### 本文
# # #

NECと情報通信研究機構(NICT)は10月29日、顔認証システムでの特徴データの伝送と、特徴点などの認証用参照データの保存を、量子暗号と(k,n)しきい値秘密分散を用いることで認証時の高い秘匿性・可用性を持つシステムを開発し、実証に成功したことを発表した。
具体的には、NICTの量子暗号のネットワーク化研究を基にしたデータ保管技術とNECの顔認証技術などを統合することで、顔認証時の特徴データ伝送を量子暗号で秘匿化するとともに、認証時の参照データを秘密分散で保管するシステムを開発し、NICTが201年より運用を行っている量子暗号ネットワーク「Tokyo QKD Network」上に同システムを実装・実証することに成功したというもの。今回の研究では、スポーツ分野のナショナルチームが協力し、カメラ映像から、選手の特徴データを抽出、その特徴データを量子暗号で暗号化し、小金井市にあるNICT本部の信頼できるサーバ室に設置されている顔認証サーバに送られ、認証を行ったという。また、この顔認証サーバに保存されている認証用参照データは、Tokyo QKD Network上に秘密分散でバックアップを行っており、顔認証サーバなどに不具合が発生しても、システムを迅速かつ安全に復旧することも可能だという。
なお両者は今後、各スポーツ競技団体のユーザ端末がサーバにアクセスする際の顔認証のログインによるユーザ認証やデータサーバとの通信にも量子暗号の技術を取り入れ、スポーツ選手用電子カルテの確認や映像解析の際に物・人の安全で強固な認証、安全なデータ伝送及び安全なデータ保存技術の試験利用を、2019年度末をめど途に開始する予定としているほか、すでに技術検証は完了していることから、ハンドフリーでの本人認証が必要とされるスマート製造現場や医療現場での導入を目指して、より利便性の高いシステムの実現を目指した研究開発を進めていく予定としている。

# # #

### 一覧データ
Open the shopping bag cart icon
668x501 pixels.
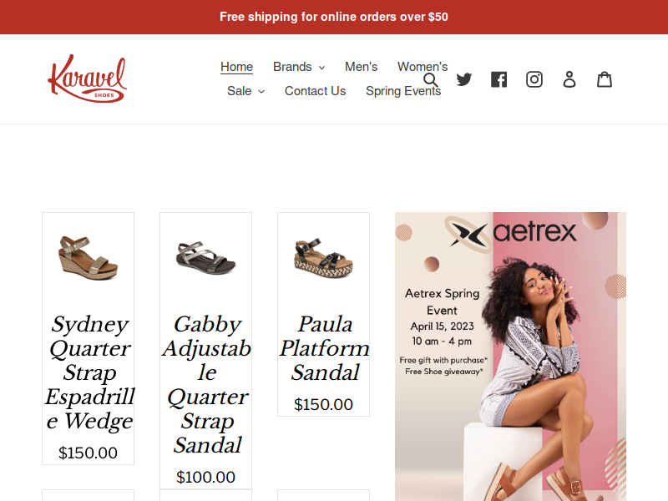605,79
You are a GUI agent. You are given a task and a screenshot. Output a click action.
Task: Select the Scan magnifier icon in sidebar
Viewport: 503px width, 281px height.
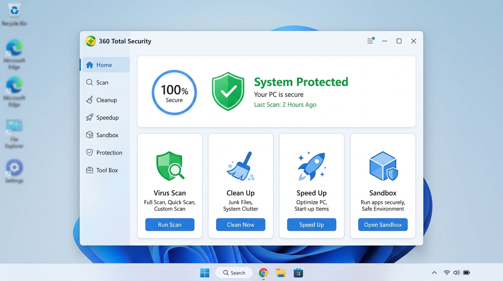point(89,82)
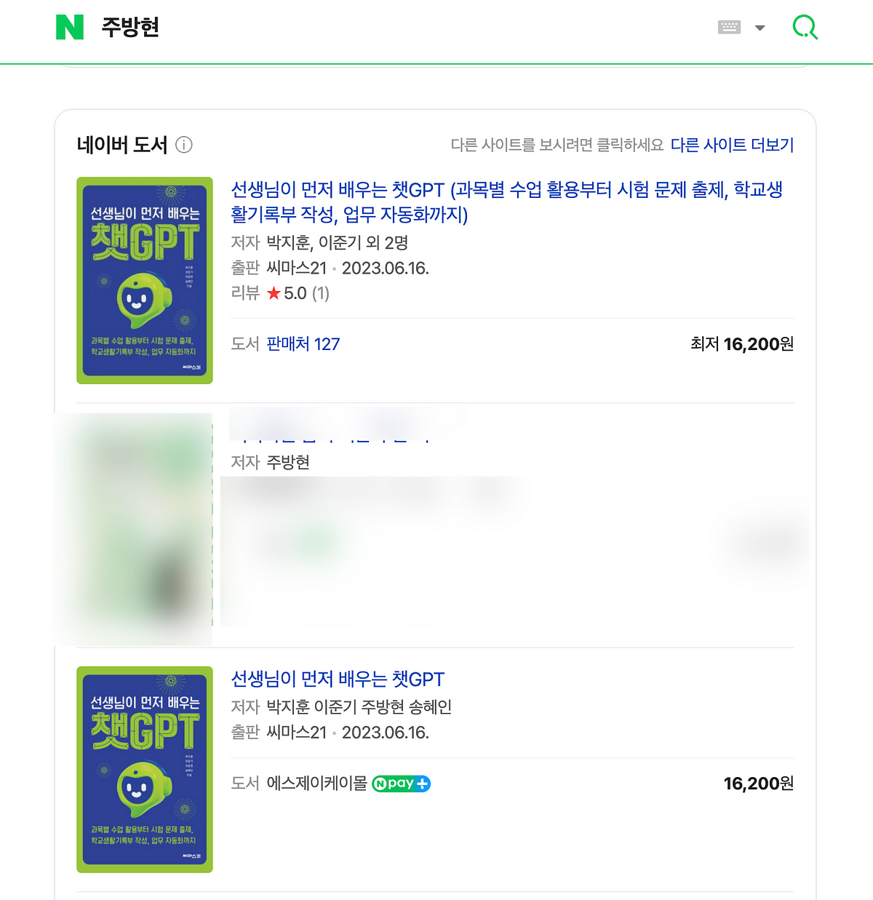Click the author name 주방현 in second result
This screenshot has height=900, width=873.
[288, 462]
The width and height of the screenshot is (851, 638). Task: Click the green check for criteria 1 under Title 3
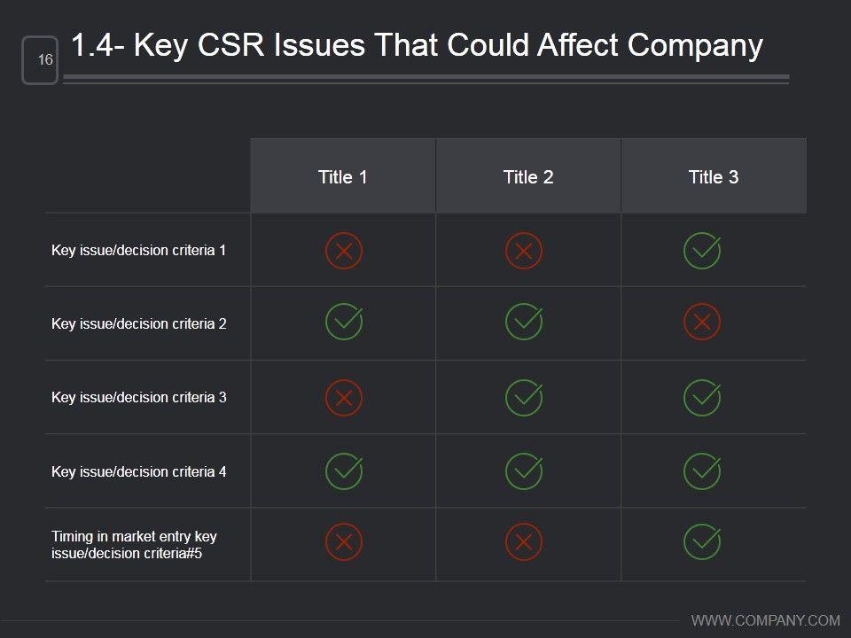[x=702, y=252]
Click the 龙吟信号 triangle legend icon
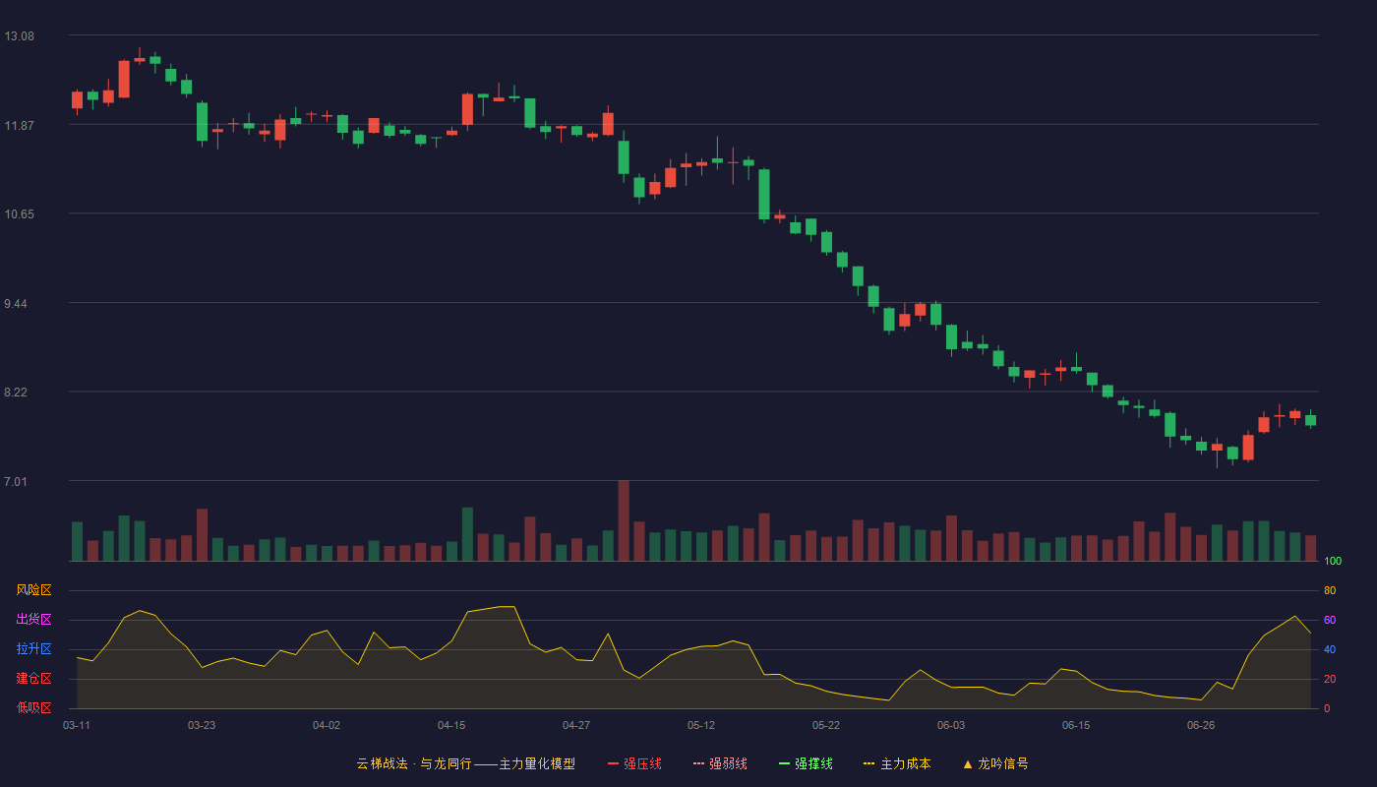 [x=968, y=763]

# # #

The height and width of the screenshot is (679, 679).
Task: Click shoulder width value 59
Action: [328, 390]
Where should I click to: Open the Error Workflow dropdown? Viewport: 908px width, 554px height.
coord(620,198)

# # #

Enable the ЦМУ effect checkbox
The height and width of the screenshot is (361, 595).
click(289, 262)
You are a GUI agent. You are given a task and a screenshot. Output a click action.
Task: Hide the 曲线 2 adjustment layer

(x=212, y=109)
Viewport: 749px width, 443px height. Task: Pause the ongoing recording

# # #

### 取り組む課題
本文のうち、「なお両者は今後、各スポーツ競」を含む語句で始まり「を進めていく予定としている。」で終わる部分を、一字一句違えずに書き写してください。 一覧は本文とは別の資料です。

### 解答例
なお両者は今後、各スポーツ競技団体のユーザ端末がサーバにアクセスする際の顔認証のログインによるユーザ認証やデータサーバとの通信にも量子暗号の技術を取り入れ、スポーツ選手用電子カルテの確認や映像解析の際に物・人の安全で強固な認証、安全なデータ伝送及び安全なデータ保存技術の試験利用を、2019年度末をめど途に開始する予定としているほか、すでに技術検証は完了していることから、ハンドフリーでの本人認証が必要とされるスマート製造現場や医療現場での導入を目指して、より利便性の高いシステムの実現を目指した研究開発を進めていく予定としている。